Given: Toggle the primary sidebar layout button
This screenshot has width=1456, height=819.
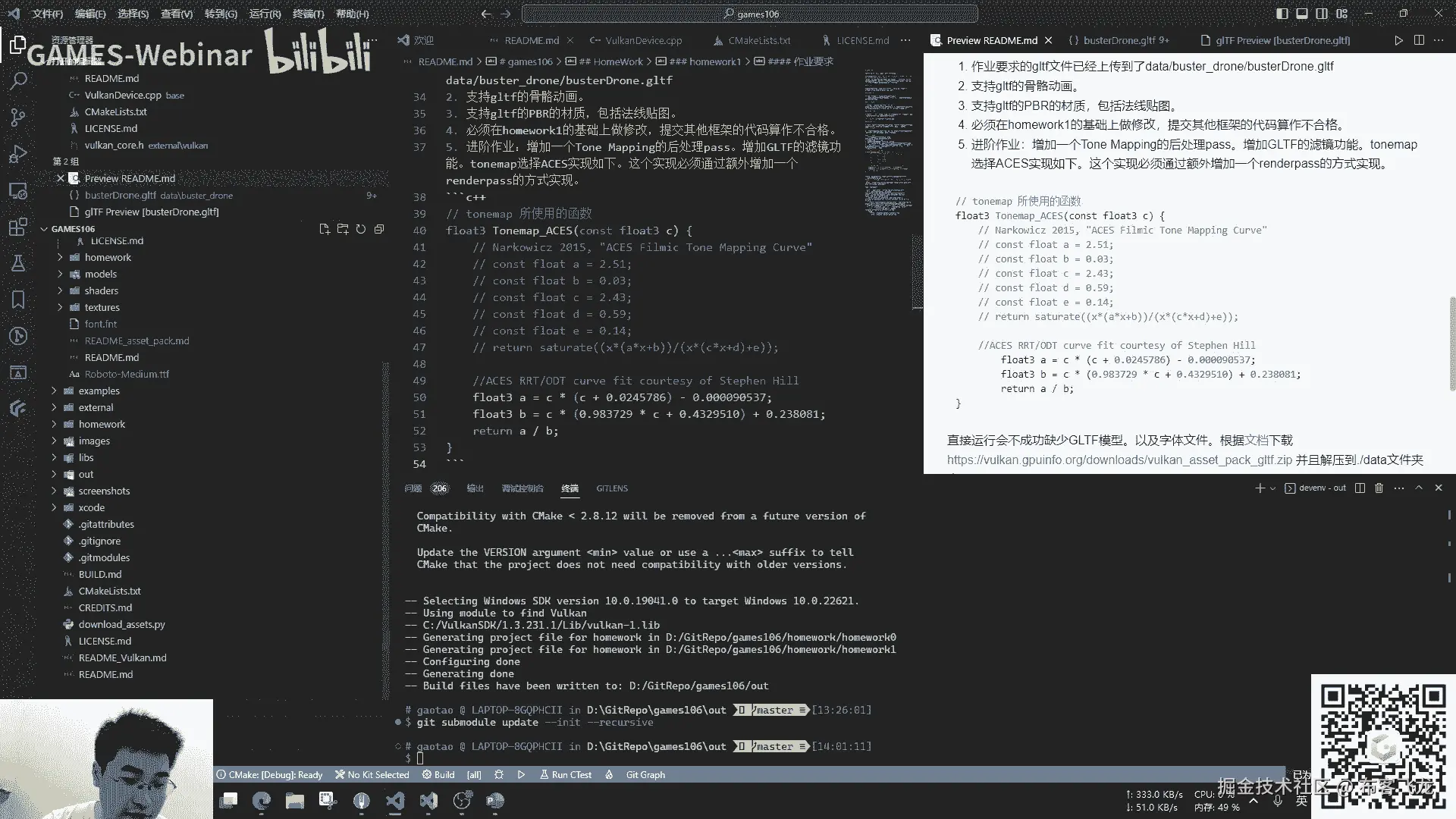Looking at the screenshot, I should 1282,14.
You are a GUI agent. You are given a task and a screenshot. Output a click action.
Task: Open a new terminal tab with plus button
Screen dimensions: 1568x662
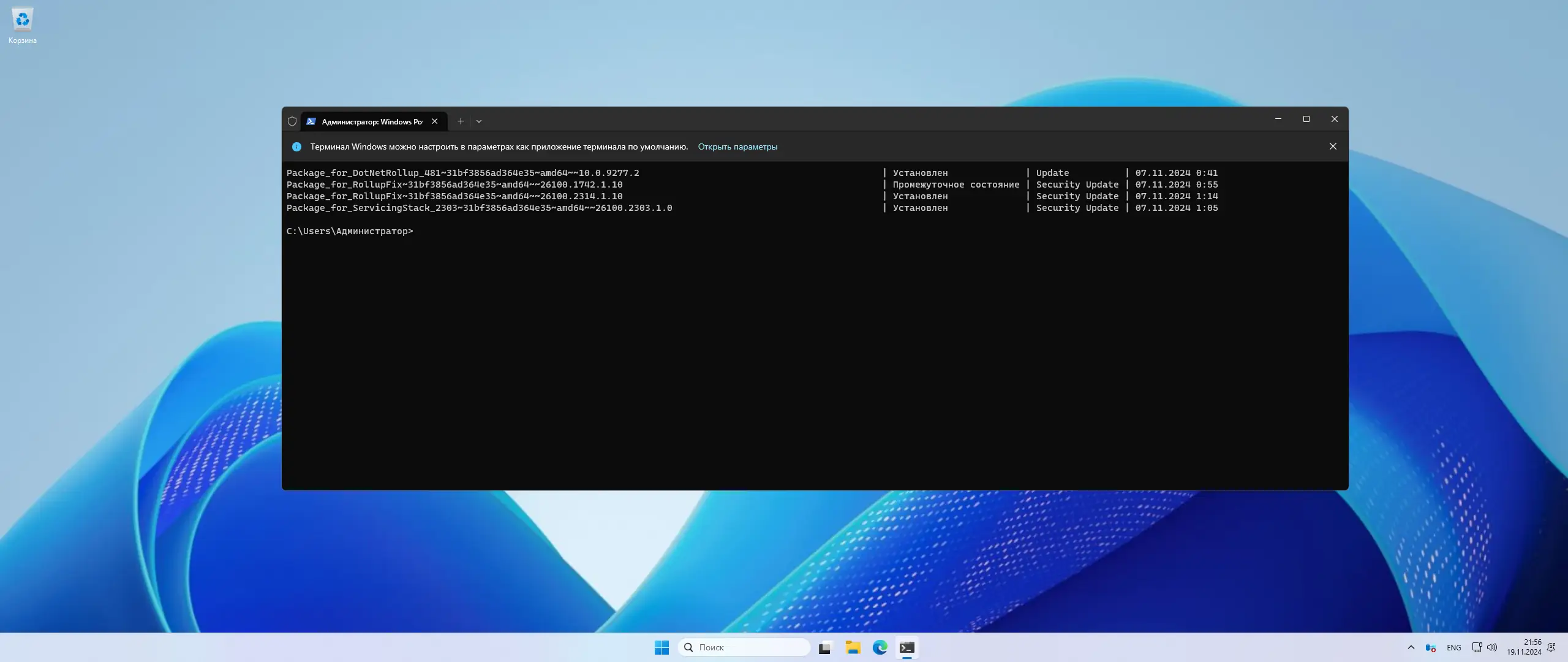(461, 121)

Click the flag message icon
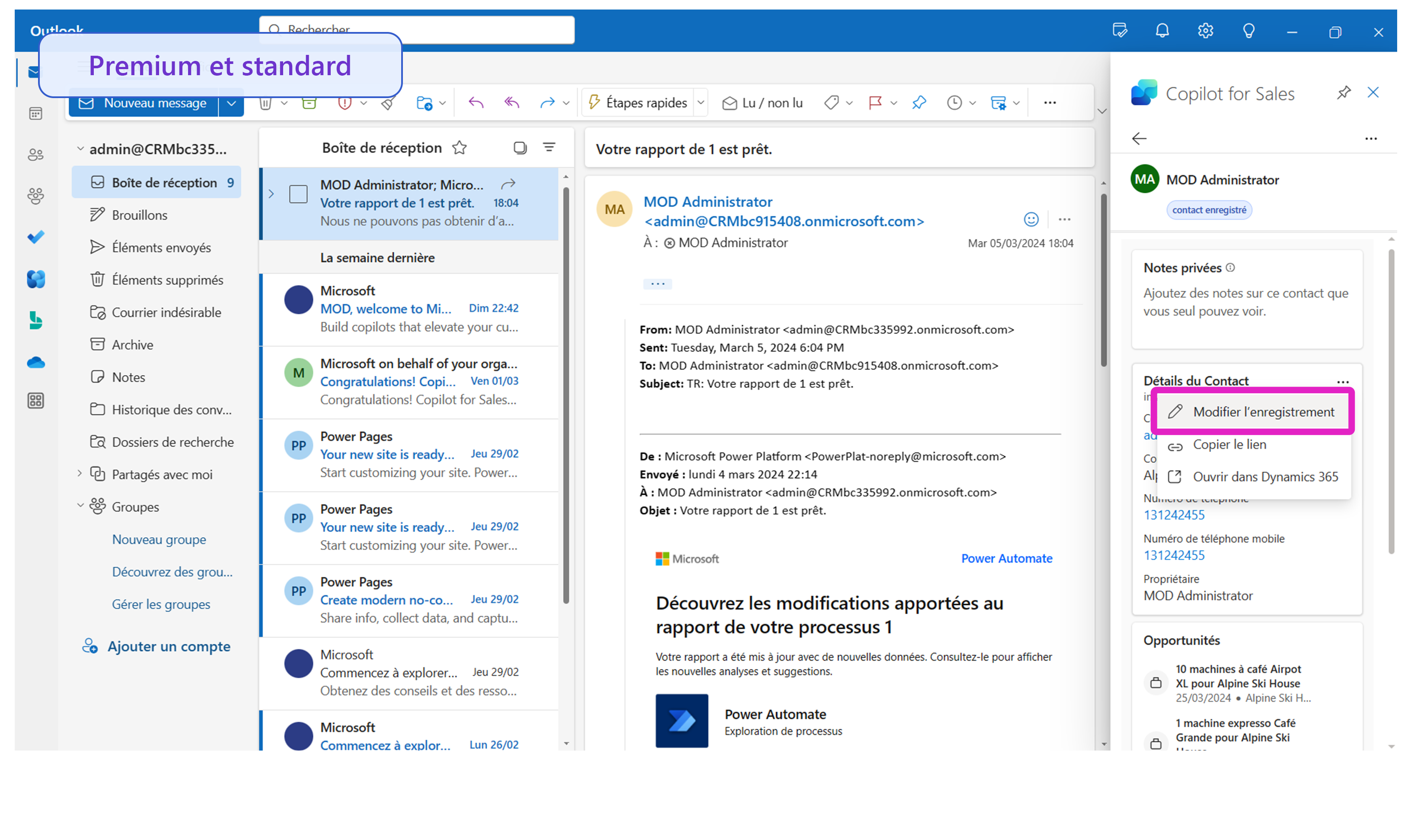[875, 102]
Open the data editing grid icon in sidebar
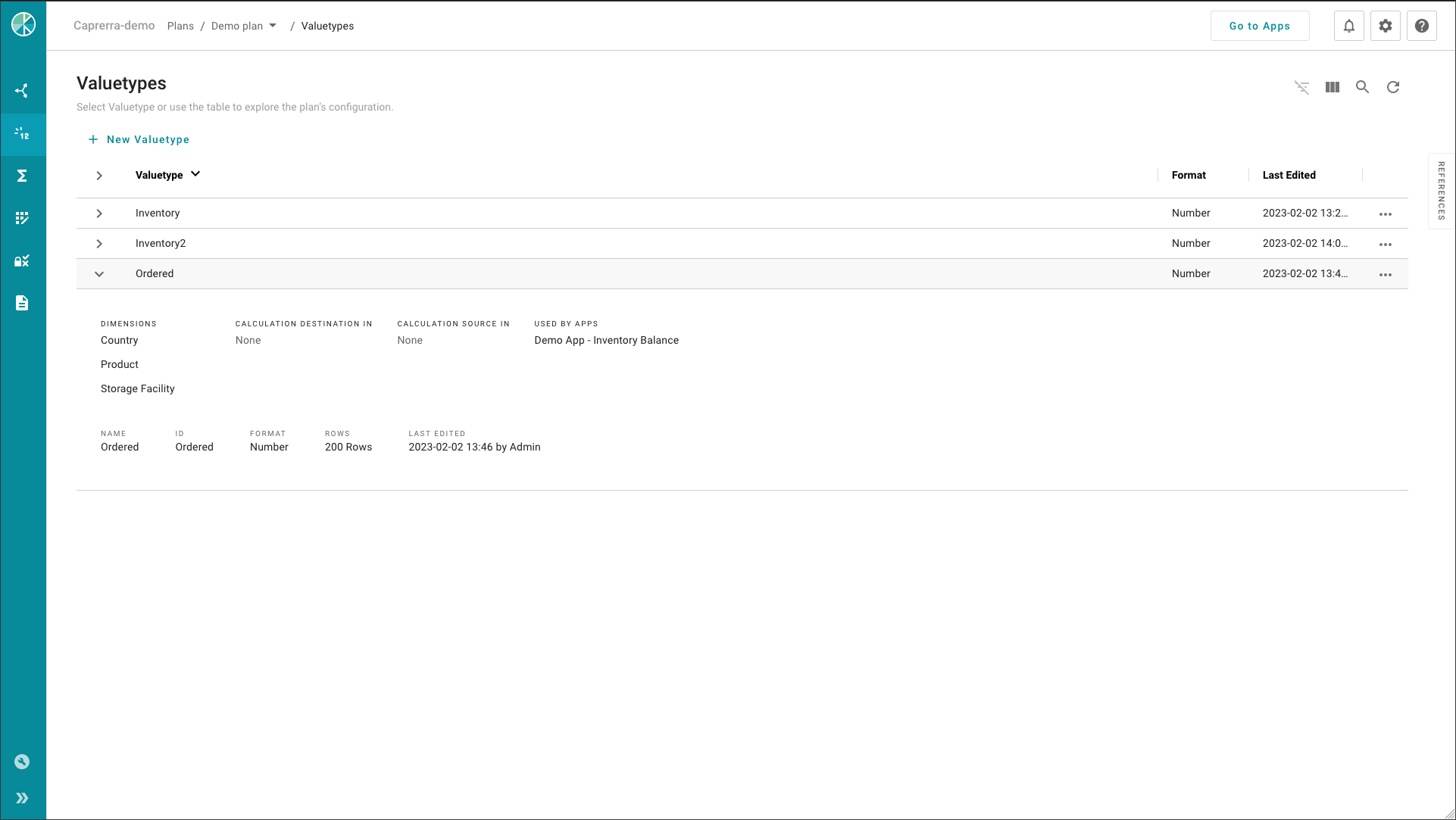This screenshot has height=820, width=1456. 23,217
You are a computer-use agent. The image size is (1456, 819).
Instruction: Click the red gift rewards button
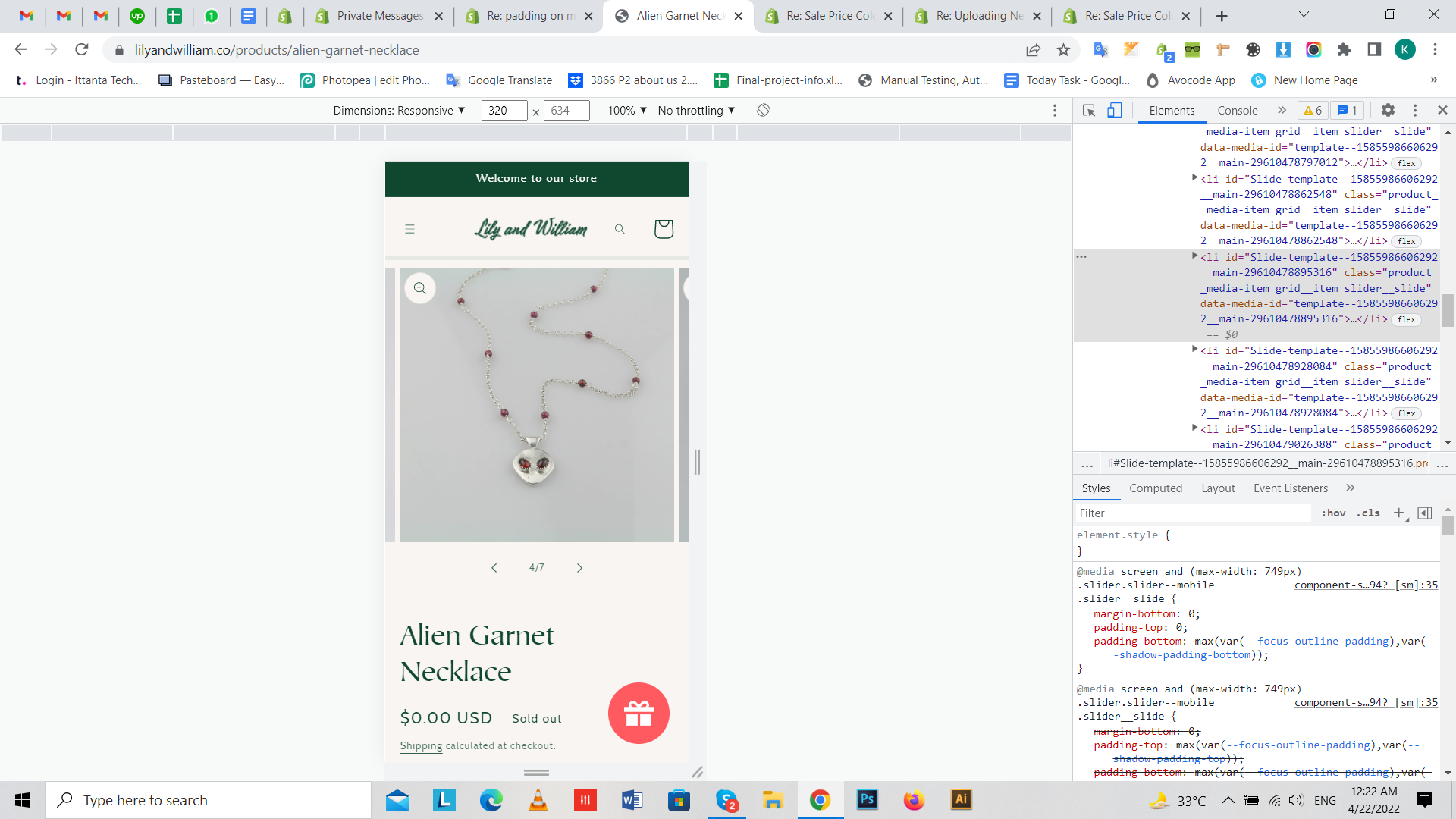pyautogui.click(x=639, y=714)
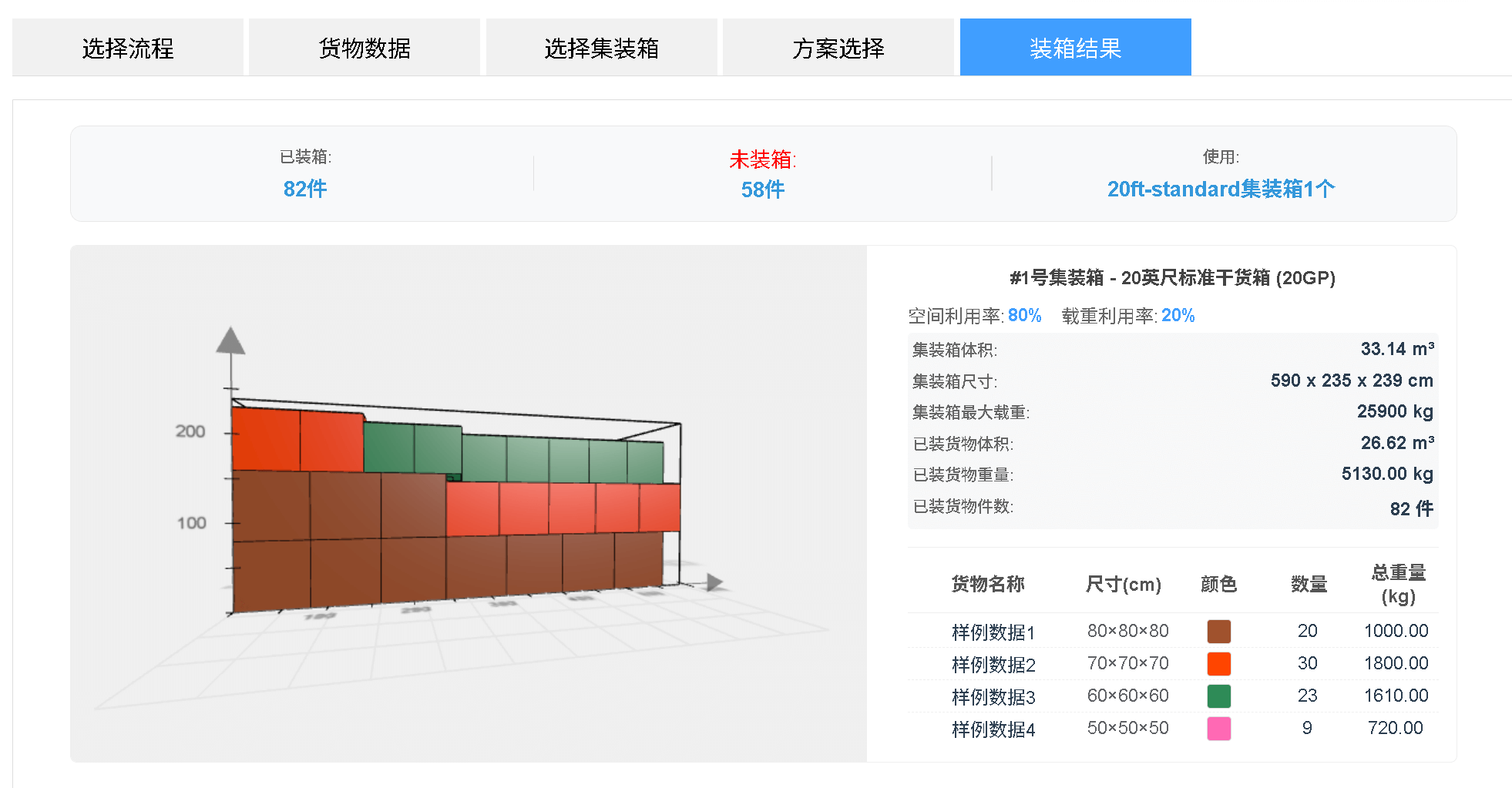The height and width of the screenshot is (788, 1512).
Task: Click the #1号集装箱 title heading
Action: [1173, 278]
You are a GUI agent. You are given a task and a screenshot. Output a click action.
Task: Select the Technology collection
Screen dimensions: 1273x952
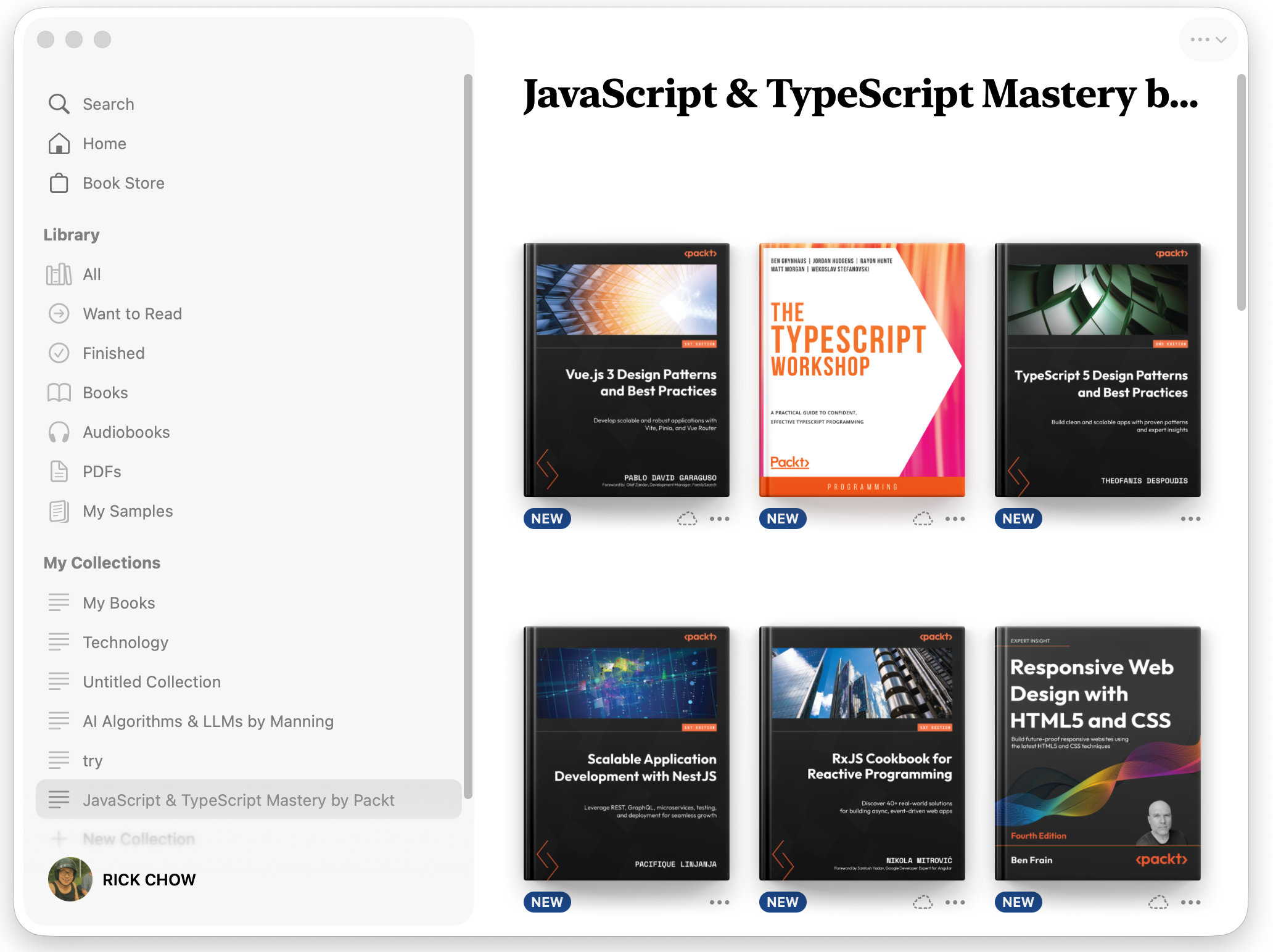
++++++++++++++++++++
**Task description:** Apart from the pictures, every record must be set down exactly.

**Exercise output:**
Given: Toggle the primary sidebar layout button
This screenshot has width=1456, height=819.
Looking at the screenshot, I should 1282,14.
You are a GUI agent. You are given a task and a screenshot. Output a click action.
Task: Open a new terminal tab with plus button
Screen dimensions: 1568x662
(461, 121)

Click the flag message icon
[875, 102]
Open the data editing grid icon in sidebar
This screenshot has height=820, width=1456. 23,217
You are a computer-use agent. The image size is (1456, 819).
Instruction: Click the red gift rewards button
pyautogui.click(x=639, y=714)
The height and width of the screenshot is (788, 1512).
Task: Click the #1号集装箱 title heading
Action: [1173, 278]
You are a GUI agent. You are given a task and a screenshot. Output a click action.
Task: Select the Technology collection
Screen dimensions: 1273x952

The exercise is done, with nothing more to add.